En Argentine, Benetton s'installe sur les terres ancestrales des Mapuches. Remous.


Terres communes et "enclos propriétaires"

 

Par  FRANCO CARLINI   

Paru le Jeudi 22 Juillet 2004

 L'usage commun des terres, c'est-à-dire détenues par un privé mais exploitées à des fins publiques, est-il possible? Le droit international offre en ce sens des voies à explorer.
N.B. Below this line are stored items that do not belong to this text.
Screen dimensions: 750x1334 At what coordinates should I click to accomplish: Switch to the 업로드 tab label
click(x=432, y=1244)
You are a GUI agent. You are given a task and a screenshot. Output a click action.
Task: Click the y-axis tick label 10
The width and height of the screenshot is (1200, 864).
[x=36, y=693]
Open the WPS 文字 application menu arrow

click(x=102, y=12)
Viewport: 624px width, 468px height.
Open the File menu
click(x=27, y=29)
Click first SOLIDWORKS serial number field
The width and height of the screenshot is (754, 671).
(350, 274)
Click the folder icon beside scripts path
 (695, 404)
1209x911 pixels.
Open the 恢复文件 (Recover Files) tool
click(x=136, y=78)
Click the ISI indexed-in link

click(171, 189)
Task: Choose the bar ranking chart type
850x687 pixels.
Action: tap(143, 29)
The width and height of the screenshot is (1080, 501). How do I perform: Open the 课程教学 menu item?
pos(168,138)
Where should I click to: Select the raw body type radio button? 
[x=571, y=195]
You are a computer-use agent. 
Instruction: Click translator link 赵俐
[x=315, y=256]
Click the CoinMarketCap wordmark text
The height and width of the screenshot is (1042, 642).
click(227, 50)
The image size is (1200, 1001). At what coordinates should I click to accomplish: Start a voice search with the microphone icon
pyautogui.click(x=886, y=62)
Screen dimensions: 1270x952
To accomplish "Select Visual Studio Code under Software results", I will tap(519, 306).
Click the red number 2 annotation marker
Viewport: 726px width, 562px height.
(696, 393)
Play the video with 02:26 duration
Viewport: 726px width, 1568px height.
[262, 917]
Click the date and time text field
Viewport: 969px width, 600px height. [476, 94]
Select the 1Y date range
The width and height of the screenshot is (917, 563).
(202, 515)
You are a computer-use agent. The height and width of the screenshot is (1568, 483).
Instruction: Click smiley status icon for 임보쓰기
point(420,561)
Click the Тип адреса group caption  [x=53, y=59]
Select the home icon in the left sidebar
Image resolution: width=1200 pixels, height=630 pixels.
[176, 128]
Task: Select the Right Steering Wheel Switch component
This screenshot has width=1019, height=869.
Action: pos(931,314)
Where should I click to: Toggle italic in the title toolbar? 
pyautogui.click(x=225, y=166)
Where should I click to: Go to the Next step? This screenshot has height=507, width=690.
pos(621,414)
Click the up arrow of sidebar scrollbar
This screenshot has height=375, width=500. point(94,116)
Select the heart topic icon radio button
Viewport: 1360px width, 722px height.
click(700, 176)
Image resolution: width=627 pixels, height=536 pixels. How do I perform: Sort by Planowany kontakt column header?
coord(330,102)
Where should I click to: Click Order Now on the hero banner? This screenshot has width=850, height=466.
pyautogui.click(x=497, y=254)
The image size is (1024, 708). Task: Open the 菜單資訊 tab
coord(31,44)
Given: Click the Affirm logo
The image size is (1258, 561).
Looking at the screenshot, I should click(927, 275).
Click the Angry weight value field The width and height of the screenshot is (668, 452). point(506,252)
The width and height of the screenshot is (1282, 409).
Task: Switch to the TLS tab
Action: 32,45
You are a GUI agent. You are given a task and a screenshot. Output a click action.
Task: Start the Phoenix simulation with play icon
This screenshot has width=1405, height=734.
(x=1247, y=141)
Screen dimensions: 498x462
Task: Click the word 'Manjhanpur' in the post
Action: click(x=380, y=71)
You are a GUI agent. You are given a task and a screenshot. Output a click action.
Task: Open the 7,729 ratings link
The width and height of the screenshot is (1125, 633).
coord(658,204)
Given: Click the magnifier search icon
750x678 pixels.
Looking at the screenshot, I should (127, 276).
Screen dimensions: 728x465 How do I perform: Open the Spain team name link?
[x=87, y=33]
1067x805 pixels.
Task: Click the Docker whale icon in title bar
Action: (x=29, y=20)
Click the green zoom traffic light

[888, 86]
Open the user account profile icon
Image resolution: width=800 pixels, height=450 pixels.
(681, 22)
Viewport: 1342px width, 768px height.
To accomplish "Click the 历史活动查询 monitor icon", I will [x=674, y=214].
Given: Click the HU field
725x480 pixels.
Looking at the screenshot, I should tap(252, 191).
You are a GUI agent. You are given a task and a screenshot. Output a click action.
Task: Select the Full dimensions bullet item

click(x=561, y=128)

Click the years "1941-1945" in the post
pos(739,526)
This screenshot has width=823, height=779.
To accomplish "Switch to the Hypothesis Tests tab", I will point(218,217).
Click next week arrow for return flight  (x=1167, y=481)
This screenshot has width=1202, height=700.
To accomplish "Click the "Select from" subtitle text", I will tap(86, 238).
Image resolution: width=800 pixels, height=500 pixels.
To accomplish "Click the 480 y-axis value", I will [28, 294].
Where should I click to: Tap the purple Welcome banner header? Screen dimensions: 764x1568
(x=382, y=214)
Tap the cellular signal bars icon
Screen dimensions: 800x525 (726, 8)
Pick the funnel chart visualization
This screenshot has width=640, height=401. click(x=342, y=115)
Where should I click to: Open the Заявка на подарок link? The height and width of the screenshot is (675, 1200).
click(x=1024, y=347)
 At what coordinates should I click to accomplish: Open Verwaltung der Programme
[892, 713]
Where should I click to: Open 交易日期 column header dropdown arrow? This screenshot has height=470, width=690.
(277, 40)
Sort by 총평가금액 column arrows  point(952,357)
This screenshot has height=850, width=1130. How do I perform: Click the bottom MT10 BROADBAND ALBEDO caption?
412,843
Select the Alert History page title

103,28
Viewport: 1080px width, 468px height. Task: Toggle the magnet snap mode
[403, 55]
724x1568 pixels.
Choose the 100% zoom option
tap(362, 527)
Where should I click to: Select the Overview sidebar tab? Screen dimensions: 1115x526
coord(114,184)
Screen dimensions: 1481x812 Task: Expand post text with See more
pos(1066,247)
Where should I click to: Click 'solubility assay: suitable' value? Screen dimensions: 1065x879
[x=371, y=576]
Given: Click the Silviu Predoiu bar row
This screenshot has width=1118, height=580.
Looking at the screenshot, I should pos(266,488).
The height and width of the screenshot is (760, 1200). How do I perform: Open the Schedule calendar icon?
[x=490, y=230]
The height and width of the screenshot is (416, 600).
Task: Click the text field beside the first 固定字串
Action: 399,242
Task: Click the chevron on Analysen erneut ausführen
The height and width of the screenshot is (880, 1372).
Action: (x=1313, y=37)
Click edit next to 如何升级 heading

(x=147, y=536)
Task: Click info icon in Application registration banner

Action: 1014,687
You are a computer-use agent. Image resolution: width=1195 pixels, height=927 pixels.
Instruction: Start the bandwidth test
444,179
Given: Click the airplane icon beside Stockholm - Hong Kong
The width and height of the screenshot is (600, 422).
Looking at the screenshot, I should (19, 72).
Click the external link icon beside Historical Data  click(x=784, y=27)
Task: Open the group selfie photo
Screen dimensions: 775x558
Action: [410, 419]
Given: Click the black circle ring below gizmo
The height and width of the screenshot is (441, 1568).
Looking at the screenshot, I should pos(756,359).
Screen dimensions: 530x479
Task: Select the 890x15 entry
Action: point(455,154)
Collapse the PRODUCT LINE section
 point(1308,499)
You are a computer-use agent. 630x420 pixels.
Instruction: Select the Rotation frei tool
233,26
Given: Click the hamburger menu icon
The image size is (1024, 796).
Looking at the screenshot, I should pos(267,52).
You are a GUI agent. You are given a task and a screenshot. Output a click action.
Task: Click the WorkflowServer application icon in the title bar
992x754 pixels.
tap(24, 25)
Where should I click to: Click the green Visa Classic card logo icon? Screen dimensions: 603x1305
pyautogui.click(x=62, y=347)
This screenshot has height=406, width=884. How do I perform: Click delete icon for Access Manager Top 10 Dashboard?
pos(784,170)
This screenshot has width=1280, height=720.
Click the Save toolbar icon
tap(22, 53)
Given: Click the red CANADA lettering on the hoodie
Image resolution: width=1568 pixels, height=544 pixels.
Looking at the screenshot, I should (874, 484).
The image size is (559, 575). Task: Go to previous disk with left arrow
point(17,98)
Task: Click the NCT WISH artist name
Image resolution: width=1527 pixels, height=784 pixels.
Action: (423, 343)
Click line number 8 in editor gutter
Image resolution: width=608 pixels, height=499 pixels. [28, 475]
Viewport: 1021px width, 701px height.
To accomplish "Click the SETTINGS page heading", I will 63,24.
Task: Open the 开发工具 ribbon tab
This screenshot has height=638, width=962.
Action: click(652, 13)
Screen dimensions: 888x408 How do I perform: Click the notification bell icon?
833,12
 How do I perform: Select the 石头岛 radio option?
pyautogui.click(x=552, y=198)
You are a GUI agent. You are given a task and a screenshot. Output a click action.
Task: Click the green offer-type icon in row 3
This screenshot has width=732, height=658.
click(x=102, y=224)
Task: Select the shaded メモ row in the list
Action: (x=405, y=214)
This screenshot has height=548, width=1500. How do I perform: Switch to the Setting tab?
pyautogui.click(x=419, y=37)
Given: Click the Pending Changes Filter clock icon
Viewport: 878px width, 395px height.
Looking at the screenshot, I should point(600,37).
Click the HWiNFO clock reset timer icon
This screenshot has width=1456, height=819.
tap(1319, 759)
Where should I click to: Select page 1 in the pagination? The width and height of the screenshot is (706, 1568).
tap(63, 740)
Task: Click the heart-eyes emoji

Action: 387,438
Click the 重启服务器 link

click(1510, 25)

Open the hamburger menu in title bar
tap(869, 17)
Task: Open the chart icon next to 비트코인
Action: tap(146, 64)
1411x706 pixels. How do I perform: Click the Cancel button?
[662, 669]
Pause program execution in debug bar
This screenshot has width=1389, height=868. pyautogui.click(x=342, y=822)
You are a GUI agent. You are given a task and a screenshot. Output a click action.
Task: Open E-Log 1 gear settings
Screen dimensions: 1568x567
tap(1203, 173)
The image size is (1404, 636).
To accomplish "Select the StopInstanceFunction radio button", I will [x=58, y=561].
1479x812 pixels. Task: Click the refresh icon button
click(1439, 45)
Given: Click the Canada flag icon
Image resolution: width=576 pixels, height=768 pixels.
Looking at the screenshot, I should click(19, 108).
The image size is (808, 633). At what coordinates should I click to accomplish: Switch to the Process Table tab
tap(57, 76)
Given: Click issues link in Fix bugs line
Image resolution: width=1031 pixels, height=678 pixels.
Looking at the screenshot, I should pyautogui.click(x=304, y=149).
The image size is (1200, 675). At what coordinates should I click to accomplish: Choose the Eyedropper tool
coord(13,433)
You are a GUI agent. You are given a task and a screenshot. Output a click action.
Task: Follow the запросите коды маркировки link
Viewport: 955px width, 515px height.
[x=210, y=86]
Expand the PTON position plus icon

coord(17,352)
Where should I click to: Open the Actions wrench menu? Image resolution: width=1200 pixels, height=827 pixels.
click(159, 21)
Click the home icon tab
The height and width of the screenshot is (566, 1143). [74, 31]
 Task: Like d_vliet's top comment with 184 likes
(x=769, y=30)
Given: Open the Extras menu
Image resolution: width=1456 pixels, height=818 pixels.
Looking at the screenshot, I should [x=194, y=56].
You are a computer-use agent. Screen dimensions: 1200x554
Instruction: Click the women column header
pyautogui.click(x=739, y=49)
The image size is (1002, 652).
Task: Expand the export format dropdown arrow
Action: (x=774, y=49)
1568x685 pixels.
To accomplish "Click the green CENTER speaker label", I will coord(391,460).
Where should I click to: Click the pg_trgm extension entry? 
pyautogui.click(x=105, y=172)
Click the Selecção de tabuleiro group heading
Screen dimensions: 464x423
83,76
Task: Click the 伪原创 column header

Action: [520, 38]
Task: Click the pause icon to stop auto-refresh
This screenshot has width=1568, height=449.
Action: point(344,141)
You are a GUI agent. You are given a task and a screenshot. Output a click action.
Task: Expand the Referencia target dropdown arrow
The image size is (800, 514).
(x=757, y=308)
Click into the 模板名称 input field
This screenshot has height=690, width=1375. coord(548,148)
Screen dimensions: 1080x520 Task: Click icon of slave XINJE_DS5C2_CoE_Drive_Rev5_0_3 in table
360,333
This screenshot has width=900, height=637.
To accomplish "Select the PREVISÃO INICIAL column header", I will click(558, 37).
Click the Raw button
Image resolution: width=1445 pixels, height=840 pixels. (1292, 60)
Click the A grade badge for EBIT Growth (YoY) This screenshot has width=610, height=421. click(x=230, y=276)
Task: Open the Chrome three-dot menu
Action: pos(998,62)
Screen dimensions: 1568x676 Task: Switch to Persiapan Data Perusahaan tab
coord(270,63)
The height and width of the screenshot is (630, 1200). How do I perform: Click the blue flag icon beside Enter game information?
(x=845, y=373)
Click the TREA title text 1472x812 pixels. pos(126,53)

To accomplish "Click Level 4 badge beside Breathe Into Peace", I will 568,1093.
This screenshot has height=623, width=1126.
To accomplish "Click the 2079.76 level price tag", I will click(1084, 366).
Et une nouvelle idée fait son chemin dans le débat qui est né autour de la question des Mapuches, délogés de leurs terres par Benetton en Argentine: il s'agirait de conférer aux représentants des populations le statut de «stakeholders», c'est-à-dire de titulaires d'intérêts, sur les terres qu'ils ont toujours habitées.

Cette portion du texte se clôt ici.